▶ _Requirement_
Retype, word for word, the line holding "You are a computer-use" and every line below it to the end of the listing. Leave out the pictures.

▶ _Data supplied_
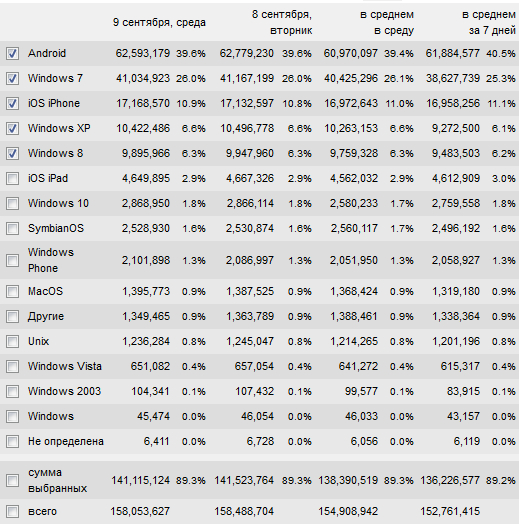Enable the Windows 10 checkbox
This screenshot has height=524, width=519.
[x=12, y=204]
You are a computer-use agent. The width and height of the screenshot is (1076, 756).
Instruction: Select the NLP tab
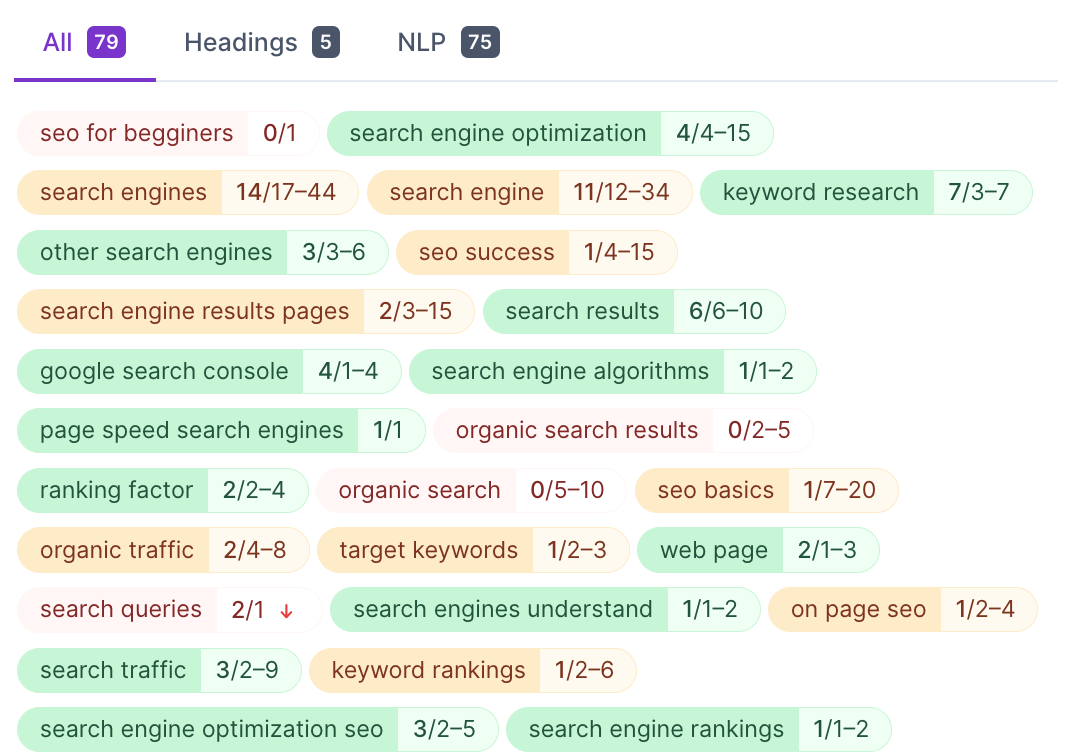click(x=447, y=43)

▶ _Task output_
You are a computer-use agent. The width and height of the screenshot is (1076, 756).
Instruction: Select the NLP tab
click(x=447, y=43)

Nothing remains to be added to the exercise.